If we want to use Splash in the spider, we configure several required project settings and yield a Request specifying specific meta arguments:

yield Request(url, self.parse_result, meta={
    'splash': {
        'args': {
            # set rendering arguments here
            'html': 1,
            'png': 1,

            # 'url' is prefilled from request url
        },

        # optional parameters
        'endpoint': 'render.json',  # optional; default is render.json
        'splash_url': '<url>',      # overrides SPLASH_URL
        'slot_policy': scrapyjs.SlotPolicy.PER_DOMAIN,
    }
})

This works as documented. But, how can we use scrapy-splash inside the Scrapy Shell?

Gallaecio
  • 3,620
  • 2
  • 25
  • 64
alecxe
  • 462,703
  • 120
  • 1,088
  • 1,195
  • 3
    It's true there's no `DEFAULT_REQUEST_META` like there is a [DEFAULT_REQUEST_HEADERS](http://doc.scrapy.org/en/latest/topics/settings.html?#std:setting-DEFAULT_REQUEST_HEADERS) which would be a nice addition. There are open discussions on enabling Splash by default via a middleware (see https://github.com/scrapinghub/scrapy-splash/issues/11). Another option is to subclass scrapy-splash mdw and force settings there. Ideas welcome on https://github.com/scrapinghub/scrapy-splash/issues – paul trmbrth Feb 12 '16 at 12:57

3 Answers3

43

just wrap the URL you want to shell to in splash HTTP API.

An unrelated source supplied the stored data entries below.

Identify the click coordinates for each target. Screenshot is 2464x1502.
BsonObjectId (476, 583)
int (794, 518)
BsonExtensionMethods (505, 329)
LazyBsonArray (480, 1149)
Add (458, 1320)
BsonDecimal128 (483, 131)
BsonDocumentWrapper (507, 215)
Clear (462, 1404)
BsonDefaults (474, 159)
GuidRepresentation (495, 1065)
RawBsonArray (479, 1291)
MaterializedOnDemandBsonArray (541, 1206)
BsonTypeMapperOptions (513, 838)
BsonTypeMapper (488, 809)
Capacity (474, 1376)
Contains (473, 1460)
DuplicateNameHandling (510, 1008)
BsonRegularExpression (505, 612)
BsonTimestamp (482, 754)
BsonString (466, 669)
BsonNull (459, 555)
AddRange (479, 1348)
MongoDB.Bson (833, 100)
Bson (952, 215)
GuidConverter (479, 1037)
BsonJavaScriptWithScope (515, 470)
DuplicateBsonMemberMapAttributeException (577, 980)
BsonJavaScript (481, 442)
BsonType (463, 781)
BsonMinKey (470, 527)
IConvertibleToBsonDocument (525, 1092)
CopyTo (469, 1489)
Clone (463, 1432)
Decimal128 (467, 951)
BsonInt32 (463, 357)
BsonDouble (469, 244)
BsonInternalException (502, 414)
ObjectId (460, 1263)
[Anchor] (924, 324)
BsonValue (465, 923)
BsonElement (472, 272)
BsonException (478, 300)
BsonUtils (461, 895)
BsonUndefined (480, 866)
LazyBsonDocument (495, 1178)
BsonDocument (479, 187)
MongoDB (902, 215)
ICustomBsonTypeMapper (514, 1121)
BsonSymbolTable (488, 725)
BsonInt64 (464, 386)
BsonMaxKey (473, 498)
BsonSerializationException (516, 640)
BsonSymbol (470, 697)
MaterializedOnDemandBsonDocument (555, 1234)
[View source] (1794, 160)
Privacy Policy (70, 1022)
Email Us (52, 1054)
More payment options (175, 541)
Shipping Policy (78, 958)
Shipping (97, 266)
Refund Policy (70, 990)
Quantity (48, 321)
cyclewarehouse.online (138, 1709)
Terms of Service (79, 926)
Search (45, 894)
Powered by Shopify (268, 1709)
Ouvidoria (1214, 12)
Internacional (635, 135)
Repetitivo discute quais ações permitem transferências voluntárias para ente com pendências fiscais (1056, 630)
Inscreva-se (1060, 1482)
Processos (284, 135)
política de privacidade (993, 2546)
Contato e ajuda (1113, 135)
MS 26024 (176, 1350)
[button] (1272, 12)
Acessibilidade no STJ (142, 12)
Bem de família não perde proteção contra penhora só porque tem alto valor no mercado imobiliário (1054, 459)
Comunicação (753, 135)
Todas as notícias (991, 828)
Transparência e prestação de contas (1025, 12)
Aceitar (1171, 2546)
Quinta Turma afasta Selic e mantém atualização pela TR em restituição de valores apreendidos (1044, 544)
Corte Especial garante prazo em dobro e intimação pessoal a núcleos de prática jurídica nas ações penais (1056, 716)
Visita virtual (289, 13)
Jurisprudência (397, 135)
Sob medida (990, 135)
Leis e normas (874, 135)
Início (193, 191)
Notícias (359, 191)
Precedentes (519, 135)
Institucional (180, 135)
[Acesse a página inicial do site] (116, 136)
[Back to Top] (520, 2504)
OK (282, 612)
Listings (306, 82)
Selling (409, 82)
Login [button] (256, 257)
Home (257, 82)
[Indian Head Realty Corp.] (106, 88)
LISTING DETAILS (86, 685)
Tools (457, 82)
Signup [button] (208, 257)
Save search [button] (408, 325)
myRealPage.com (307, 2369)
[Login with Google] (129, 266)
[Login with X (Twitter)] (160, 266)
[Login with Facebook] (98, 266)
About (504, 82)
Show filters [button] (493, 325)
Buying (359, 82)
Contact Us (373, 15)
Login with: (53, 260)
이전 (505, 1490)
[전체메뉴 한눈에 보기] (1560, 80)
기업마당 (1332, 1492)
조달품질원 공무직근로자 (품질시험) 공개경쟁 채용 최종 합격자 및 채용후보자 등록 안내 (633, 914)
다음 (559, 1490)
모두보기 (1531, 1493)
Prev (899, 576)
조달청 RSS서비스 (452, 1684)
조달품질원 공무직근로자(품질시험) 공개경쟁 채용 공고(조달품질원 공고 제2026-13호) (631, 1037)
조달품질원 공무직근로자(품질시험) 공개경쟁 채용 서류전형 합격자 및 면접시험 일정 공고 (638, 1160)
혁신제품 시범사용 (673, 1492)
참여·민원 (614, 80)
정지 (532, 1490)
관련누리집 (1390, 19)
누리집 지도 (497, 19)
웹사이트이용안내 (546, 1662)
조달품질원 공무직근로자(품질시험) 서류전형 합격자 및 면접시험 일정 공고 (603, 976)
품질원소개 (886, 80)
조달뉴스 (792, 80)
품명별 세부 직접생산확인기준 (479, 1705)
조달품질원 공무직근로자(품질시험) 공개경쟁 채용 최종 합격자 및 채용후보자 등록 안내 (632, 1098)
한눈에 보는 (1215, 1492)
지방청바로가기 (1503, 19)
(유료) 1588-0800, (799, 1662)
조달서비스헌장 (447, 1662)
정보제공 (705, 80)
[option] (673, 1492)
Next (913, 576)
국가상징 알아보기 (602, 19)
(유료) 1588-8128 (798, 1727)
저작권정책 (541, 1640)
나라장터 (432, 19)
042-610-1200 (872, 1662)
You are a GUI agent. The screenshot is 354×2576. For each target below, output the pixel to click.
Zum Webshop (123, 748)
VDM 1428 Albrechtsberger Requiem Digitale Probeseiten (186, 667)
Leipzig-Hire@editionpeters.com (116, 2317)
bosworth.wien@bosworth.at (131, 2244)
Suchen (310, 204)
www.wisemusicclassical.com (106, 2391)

So you would want something like:

scrapy shell 'http://localhost:8050/render.html?url=http://example.com/page-with-javascript.html&timeout=10&wait=0.5'

where:

  • localhost:port is where your splash service is running
  • url is URL you want to crawl and don't forget to urlquote it!
  • render.html is one of the possible HTTP API endpoints, returns redered HTML page in this case
  • timeout time in seconds for timeout
  • wait time in seconds to wait for JavaScript to execute before reading/saving the HTML.
Stephen Ostermiller
  • 23,933
  • 14
  • 88
  • 109
Granitosaurus
  • 20,530
  • 5
  • 57
  • 82
  • you can probably make a bash alias to make this more convenient. – Granitosaurus Feb 12 '16 at 10:01
  • @StephenOstermiller you just uppercased some words and ruined the formatting. – Granitosaurus Jul 11 '22 at 10:53
  • Something is funky with the markdown formatting, I've never seen trailing white space introduce new lines in the output. Using list formatting will prevent preserve the new lines. I also use `example.com` instead of a non-example `.com` which is the main reason for the edit. – Stephen Ostermiller Jul 11 '22 at 10:58
19

You can run scrapy shell without arguments inside a configured Scrapy project, then create req = scrapy_splash.SplashRequest(url, ...) and call fetch(req).

Mikhail Korobov
  • 21,908
  • 8
  • 73
  • 65
0

For the windows users, who use Docker Toolbox:

  1. Change the single inverted comma with double inverted comma for preventing the invalid hostname:http error.

  2. change the localhost to the docker IP address which is below the whale logo. for me it was 192.168.99.100.

Finally I got this:

scrapy shell "http://192.168.99.100:8050/render.html?url="https://example.com/category/banking-insurance-financial-services/""

Stephen Ostermiller
  • 23,933
  • 14
  • 88
  • 109
Uchiha AJ
  • 147
  • 3
  • 16